Print, from the listing below, the lines starting at the line containing "[Σκωπτικό σχόλιο του" and ending at the line containing "مواد دراسية للمناهج المدرسية (1511, 498)", exactly as they stand, and print nothing else.

▶ RECORDED DATA:
■ ■ ■

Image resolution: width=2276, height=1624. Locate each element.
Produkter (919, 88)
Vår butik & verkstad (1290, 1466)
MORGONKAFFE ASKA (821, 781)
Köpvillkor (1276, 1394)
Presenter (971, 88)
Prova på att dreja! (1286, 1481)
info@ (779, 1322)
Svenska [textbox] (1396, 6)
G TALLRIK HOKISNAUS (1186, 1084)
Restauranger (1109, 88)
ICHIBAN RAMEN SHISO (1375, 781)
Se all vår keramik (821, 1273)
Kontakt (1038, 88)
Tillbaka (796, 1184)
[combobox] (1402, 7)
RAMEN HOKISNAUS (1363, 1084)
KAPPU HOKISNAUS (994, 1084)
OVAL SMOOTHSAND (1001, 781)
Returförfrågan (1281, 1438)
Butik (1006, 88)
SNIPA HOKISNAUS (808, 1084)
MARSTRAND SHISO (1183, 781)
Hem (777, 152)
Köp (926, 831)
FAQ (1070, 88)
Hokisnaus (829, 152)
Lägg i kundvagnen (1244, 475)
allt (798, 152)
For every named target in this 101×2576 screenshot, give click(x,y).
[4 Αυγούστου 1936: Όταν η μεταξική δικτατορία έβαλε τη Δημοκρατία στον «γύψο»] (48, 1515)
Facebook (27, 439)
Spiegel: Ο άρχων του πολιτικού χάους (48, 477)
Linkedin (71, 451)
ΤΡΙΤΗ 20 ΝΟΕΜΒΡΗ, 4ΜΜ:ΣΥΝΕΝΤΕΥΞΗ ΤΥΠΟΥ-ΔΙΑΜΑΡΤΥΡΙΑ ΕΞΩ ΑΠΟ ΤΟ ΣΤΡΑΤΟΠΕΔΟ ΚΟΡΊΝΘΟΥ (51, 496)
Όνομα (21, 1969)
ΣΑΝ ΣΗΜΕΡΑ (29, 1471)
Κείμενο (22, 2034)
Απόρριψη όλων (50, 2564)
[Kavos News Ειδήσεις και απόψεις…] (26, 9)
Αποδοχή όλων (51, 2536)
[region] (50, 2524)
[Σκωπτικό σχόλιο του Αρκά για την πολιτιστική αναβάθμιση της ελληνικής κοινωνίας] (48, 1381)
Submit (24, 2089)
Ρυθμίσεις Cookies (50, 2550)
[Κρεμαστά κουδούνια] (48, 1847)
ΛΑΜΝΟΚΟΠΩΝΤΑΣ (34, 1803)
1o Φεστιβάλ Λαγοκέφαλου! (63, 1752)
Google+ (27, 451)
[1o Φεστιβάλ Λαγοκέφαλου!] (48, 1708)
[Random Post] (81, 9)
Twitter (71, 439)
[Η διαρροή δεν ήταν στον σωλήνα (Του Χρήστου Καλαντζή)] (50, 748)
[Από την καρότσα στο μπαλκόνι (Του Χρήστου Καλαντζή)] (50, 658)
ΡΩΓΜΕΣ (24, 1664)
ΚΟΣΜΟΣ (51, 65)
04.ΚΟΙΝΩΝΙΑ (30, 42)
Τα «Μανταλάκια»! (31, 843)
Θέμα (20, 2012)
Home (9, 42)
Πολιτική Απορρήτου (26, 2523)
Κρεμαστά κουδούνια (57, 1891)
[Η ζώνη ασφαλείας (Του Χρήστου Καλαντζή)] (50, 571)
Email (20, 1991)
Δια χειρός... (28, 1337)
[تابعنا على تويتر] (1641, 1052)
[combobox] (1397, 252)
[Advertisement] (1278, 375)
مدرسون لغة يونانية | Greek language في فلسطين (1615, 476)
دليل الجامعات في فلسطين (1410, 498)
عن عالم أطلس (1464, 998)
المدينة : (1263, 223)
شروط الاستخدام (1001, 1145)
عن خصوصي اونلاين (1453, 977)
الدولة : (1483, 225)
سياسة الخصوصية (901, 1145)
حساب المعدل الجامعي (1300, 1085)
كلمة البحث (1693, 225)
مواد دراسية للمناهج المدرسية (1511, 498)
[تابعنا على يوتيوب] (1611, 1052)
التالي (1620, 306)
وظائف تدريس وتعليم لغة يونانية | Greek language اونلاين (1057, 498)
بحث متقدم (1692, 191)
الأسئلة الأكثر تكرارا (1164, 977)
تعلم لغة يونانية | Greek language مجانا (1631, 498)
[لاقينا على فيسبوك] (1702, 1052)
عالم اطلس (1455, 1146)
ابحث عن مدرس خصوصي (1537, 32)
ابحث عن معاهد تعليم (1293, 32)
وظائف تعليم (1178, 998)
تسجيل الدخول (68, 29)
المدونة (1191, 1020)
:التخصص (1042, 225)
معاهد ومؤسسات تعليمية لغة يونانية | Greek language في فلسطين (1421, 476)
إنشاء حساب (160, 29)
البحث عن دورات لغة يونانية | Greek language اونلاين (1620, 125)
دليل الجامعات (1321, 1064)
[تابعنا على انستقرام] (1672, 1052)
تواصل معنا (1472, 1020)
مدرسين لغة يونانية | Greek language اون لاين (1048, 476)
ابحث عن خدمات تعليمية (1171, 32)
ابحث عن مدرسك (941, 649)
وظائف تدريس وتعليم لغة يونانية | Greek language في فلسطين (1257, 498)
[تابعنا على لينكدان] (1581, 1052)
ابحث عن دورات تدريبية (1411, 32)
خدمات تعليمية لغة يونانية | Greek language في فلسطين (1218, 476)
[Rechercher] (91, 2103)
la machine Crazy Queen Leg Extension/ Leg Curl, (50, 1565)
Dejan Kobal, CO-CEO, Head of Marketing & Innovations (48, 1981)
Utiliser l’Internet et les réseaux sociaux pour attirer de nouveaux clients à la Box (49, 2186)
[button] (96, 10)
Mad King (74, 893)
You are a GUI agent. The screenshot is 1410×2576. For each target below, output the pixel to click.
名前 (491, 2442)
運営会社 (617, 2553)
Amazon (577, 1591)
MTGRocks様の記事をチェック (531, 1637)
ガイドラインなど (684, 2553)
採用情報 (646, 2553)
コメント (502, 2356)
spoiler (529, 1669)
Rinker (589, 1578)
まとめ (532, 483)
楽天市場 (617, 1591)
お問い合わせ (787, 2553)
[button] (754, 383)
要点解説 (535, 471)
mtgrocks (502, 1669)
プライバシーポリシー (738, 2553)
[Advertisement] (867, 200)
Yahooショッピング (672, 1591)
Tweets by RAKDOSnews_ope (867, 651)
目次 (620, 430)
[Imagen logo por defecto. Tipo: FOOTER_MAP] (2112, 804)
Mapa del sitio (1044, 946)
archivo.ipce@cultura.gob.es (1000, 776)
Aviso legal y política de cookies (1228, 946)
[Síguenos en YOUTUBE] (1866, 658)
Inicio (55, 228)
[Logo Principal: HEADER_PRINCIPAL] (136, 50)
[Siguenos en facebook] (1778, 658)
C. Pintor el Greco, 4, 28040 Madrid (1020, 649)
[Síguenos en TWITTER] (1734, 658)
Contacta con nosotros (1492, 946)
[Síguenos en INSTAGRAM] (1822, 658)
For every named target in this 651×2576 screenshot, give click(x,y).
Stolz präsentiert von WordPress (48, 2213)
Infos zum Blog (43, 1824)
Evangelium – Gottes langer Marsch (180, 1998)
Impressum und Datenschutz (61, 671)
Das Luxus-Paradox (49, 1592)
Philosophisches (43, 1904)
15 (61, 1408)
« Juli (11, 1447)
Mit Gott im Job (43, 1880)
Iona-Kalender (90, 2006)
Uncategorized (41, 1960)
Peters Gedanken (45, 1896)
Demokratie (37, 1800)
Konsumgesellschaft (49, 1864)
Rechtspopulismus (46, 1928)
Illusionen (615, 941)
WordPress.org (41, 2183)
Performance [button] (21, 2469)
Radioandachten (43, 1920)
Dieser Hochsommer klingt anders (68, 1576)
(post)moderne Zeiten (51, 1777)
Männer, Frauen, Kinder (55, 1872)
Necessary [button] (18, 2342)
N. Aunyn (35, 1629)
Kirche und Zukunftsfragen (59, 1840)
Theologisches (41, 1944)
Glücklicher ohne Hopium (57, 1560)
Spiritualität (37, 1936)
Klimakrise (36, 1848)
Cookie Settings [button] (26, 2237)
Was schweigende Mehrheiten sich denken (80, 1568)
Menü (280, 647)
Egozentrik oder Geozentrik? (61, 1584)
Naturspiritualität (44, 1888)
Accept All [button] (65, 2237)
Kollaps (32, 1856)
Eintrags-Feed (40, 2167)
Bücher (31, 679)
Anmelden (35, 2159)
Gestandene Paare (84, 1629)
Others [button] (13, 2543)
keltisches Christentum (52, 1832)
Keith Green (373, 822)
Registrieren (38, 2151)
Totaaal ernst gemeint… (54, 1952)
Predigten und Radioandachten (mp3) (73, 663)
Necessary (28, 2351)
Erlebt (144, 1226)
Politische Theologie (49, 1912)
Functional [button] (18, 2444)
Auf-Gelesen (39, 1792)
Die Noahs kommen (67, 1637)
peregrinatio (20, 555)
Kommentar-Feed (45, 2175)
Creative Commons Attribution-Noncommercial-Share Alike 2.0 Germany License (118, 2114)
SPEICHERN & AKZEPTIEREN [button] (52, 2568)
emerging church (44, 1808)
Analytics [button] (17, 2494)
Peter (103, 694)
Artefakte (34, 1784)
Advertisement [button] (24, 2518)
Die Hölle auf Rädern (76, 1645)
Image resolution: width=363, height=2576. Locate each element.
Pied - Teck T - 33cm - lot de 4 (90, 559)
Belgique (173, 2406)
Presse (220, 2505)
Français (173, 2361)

■ ■ ■

▶ WRITTEN ANSWER:
[Σκωπτικό σχόλιο του Αρκά για την πολιτιστική αναβάθμιση της ελληνικής κοινωνίας] (48, 1381)
Submit (24, 2089)
Ρυθμίσεις Cookies (50, 2550)
[Κρεμαστά κουδούνια] (48, 1847)
ΛΑΜΝΟΚΟΠΩΝΤΑΣ (34, 1803)
1o Φεστιβάλ Λαγοκέφαλου! (63, 1752)
Google+ (27, 451)
[1o Φεστιβάλ Λαγοκέφαλου!] (48, 1708)
[Random Post] (81, 9)
Twitter (71, 439)
[Η διαρροή δεν ήταν στον σωλήνα (Του Χρήστου Καλαντζή)] (50, 748)
[Από την καρότσα στο μπαλκόνι (Του Χρήστου Καλαντζή)] (50, 658)
ΡΩΓΜΕΣ (24, 1664)
ΚΟΣΜΟΣ (51, 65)
04.ΚΟΙΝΩΝΙΑ (30, 42)
Τα «Μανταλάκια»! (31, 843)
Θέμα (20, 2012)
Home (9, 42)
Πολιτική Απορρήτου (26, 2523)
Κρεμαστά κουδούνια (57, 1891)
[Η ζώνη ασφαλείας (Του Χρήστου Καλαντζή)] (50, 571)
Email (20, 1991)
Δια χειρός... (28, 1337)
[تابعنا على تويتر] (1641, 1052)
[combobox] (1397, 252)
[Advertisement] (1278, 375)
مدرسون لغة يونانية | Greek language في فلسطين (1615, 476)
دليل الجامعات في فلسطين (1410, 498)
عن عالم أطلس (1464, 998)
المدينة : (1263, 223)
شروط الاستخدام (1001, 1145)
عن خصوصي اونلاين (1453, 977)
الدولة : (1483, 225)
سياسة الخصوصية (901, 1145)
حساب المعدل الجامعي (1300, 1085)
كلمة البحث (1693, 225)
مواد دراسية للمناهج المدرسية (1511, 498)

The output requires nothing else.